Challenge: Reproduce the material word for word, from its first line through the line that contains "pos(651,167)".

--- Begin Input data ---

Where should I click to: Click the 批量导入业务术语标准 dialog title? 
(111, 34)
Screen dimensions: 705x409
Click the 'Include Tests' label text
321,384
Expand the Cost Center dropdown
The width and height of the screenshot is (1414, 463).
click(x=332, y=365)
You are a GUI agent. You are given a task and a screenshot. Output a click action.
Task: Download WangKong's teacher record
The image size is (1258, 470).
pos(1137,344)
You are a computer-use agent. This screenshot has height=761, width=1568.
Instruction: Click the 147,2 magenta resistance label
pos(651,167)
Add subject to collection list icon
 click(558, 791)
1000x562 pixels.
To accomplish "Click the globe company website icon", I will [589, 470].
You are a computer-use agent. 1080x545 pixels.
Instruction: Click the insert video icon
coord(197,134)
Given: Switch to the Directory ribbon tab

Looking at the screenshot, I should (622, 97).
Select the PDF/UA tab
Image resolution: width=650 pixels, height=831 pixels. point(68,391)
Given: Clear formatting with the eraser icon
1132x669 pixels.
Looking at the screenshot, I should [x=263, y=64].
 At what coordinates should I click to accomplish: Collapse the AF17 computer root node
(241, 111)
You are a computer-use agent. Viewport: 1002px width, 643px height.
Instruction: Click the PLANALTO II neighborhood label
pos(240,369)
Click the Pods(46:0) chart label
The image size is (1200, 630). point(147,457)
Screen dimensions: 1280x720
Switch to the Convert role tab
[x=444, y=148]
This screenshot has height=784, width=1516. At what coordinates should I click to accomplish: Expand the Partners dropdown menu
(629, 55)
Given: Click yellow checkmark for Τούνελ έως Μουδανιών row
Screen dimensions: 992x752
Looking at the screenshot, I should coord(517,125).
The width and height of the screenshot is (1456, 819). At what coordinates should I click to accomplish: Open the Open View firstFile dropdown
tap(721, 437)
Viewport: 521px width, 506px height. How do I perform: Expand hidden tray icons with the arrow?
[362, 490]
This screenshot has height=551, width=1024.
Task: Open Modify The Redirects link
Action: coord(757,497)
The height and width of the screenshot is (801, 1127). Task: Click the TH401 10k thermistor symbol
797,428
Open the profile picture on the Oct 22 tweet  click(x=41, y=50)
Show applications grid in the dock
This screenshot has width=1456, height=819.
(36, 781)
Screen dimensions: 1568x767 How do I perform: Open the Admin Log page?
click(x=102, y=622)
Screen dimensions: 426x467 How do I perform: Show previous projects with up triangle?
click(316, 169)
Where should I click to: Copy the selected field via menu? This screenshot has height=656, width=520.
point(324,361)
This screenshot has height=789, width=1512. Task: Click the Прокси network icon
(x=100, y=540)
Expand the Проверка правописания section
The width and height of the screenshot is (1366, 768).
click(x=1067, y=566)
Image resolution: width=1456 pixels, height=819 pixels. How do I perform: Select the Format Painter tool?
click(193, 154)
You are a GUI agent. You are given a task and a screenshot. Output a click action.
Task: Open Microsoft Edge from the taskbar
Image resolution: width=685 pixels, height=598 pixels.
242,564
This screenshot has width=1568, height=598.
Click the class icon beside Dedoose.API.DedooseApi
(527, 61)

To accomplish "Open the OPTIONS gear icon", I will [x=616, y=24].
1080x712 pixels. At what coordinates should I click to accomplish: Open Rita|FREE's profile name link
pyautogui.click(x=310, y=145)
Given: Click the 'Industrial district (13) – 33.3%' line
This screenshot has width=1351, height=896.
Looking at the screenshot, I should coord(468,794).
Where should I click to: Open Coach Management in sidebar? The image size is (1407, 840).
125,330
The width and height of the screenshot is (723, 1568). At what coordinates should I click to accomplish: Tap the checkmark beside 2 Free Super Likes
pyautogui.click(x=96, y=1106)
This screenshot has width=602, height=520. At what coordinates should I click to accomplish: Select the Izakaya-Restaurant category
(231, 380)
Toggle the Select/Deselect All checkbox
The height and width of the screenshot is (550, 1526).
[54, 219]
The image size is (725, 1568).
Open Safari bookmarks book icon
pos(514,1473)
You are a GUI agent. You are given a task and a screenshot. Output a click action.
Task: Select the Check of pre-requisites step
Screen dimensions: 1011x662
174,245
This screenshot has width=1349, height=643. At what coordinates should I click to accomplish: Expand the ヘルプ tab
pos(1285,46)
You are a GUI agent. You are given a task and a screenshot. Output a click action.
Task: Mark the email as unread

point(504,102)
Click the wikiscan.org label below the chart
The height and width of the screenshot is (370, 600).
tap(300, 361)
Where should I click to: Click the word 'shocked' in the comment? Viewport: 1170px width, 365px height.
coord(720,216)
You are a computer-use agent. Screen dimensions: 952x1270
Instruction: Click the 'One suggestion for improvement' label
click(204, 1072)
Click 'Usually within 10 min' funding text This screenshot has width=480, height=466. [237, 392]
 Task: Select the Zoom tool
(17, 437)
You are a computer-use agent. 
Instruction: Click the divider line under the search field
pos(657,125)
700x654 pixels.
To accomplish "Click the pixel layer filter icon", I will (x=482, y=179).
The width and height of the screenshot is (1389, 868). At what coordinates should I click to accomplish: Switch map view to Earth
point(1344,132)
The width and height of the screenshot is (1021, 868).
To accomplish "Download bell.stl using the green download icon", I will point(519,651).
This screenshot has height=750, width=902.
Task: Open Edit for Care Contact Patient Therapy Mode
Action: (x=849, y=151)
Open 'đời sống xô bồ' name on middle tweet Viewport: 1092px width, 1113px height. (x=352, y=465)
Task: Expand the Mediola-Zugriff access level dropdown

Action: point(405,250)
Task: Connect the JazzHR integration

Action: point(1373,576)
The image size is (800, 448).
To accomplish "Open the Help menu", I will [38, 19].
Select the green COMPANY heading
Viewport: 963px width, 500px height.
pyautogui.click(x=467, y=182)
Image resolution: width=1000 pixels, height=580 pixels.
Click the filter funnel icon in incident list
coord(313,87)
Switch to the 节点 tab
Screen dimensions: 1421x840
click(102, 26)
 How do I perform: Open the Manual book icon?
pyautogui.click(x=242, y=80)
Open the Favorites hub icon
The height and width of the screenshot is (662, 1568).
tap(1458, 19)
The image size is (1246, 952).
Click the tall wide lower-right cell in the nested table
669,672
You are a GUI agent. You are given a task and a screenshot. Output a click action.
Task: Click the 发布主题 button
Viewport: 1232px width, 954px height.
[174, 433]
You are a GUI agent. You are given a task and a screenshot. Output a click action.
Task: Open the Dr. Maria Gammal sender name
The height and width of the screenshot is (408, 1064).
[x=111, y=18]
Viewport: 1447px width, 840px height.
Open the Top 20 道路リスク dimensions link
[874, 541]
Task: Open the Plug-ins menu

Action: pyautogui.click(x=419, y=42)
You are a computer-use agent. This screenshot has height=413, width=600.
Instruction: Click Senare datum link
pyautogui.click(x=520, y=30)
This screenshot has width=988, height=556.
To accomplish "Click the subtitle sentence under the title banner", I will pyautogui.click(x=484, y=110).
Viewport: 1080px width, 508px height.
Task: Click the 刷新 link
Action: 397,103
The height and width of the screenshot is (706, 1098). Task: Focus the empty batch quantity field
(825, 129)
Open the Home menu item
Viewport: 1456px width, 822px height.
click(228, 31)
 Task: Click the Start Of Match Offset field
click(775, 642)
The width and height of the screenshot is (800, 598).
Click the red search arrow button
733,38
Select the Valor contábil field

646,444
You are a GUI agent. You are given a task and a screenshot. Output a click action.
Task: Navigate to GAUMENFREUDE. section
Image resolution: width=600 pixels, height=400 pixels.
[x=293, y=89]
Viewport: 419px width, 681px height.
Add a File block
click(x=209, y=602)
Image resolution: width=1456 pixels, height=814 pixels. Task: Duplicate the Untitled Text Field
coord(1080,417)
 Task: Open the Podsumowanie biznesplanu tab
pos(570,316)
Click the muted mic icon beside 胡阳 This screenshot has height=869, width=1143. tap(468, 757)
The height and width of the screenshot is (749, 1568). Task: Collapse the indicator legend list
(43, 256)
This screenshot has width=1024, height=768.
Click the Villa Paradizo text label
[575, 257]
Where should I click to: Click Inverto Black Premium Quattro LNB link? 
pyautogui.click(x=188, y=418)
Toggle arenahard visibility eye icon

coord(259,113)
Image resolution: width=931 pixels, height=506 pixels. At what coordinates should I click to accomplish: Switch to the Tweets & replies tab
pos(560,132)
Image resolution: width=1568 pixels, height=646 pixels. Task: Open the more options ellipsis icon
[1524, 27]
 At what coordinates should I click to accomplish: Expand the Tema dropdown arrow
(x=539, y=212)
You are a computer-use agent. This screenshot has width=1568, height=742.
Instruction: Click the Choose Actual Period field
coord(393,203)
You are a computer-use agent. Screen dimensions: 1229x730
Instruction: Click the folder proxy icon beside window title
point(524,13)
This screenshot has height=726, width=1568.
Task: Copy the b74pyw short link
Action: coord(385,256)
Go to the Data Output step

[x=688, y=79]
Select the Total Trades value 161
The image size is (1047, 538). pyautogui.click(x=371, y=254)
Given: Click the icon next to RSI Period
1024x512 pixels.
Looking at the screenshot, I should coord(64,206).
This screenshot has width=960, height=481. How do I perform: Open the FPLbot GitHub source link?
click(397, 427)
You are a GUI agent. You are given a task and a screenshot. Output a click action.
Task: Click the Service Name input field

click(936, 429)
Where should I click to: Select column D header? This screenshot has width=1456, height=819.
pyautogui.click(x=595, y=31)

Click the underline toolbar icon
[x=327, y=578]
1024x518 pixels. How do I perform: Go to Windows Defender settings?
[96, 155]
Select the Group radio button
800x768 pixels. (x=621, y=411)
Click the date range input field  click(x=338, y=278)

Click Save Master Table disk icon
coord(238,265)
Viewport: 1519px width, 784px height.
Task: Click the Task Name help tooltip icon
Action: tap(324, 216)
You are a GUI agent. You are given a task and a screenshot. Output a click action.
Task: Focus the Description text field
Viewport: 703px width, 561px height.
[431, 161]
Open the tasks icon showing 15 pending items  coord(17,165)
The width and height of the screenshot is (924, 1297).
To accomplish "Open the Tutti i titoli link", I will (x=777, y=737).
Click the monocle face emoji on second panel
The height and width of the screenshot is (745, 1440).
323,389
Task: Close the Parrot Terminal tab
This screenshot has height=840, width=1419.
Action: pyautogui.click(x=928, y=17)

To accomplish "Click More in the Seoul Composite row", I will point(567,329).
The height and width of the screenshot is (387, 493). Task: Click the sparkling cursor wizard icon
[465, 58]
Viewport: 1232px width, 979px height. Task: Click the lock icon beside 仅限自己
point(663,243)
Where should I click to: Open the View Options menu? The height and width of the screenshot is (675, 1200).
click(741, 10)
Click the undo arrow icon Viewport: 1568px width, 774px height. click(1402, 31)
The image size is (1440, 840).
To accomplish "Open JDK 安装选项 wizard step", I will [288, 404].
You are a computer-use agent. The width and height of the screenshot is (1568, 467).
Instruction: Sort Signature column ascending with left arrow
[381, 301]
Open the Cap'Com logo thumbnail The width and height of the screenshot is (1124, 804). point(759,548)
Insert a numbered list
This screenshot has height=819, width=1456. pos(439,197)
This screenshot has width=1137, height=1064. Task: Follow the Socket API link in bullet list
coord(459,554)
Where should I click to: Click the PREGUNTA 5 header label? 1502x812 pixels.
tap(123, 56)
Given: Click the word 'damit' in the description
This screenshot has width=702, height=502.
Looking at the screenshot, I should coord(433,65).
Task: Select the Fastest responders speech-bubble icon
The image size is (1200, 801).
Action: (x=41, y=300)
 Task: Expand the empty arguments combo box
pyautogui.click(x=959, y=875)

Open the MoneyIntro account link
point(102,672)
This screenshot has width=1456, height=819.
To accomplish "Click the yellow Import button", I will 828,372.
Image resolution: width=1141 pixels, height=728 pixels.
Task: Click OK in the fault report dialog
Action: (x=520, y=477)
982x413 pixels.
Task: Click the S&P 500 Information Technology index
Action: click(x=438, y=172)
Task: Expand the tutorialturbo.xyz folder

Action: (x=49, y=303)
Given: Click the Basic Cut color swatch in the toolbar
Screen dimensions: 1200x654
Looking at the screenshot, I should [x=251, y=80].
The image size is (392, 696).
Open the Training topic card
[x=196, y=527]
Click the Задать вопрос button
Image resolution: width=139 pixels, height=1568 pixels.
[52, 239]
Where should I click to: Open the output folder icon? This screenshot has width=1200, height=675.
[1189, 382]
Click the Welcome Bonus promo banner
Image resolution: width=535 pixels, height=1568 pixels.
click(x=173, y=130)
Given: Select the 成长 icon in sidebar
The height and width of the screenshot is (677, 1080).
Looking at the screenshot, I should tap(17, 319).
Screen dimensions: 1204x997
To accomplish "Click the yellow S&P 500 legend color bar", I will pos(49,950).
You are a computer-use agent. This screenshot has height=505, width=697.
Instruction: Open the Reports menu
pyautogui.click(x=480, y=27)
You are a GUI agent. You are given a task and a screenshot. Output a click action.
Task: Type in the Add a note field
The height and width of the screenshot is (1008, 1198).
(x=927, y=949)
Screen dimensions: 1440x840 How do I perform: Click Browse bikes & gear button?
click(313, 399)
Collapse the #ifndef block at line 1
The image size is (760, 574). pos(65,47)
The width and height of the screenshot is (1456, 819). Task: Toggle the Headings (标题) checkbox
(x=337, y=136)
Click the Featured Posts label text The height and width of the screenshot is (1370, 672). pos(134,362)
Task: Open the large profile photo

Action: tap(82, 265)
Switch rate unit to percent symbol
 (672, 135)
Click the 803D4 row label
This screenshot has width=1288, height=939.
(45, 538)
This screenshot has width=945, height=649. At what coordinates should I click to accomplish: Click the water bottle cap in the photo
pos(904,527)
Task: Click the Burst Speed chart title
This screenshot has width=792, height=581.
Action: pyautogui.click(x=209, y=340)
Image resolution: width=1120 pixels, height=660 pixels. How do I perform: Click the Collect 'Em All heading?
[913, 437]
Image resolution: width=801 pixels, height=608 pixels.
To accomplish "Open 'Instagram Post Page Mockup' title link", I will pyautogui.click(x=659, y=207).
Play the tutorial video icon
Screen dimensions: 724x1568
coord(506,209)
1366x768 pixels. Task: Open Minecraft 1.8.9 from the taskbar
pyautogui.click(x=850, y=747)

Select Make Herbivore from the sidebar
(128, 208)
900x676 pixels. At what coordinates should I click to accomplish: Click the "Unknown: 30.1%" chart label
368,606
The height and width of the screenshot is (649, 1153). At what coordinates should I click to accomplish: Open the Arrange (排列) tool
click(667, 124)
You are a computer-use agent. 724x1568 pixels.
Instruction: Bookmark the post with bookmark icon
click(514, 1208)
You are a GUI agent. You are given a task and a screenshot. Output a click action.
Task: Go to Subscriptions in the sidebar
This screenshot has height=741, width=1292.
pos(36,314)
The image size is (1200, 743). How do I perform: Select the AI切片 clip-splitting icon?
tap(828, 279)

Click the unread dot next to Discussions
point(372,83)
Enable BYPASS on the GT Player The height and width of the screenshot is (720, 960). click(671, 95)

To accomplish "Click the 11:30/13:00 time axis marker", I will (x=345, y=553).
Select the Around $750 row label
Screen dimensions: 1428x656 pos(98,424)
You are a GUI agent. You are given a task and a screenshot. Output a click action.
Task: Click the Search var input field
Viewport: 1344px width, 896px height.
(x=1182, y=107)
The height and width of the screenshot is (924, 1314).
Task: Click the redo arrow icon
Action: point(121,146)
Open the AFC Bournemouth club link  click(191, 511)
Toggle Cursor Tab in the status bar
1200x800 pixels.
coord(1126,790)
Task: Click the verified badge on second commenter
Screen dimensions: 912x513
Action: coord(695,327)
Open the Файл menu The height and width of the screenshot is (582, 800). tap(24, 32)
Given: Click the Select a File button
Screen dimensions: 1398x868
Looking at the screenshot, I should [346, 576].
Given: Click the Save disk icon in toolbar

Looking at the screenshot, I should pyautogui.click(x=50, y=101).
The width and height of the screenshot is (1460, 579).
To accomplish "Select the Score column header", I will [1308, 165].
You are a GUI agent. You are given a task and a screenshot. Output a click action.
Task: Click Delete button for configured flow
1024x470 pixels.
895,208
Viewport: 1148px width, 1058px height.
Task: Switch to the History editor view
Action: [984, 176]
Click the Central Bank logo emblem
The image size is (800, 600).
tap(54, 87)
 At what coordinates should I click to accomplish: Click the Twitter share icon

--- End Input data ---

Right answer:
Where should I click to: Click the 批量导入业务术语标准 dialog title? 
(111, 34)
Screen dimensions: 705x409
Click the 'Include Tests' label text
321,384
Expand the Cost Center dropdown
The width and height of the screenshot is (1414, 463).
click(x=332, y=365)
You are a GUI agent. You are given a task and a screenshot. Output a click action.
Task: Download WangKong's teacher record
The image size is (1258, 470).
pos(1137,344)
You are a computer-use agent. This screenshot has height=761, width=1568.
Instruction: Click the 147,2 magenta resistance label
pos(651,167)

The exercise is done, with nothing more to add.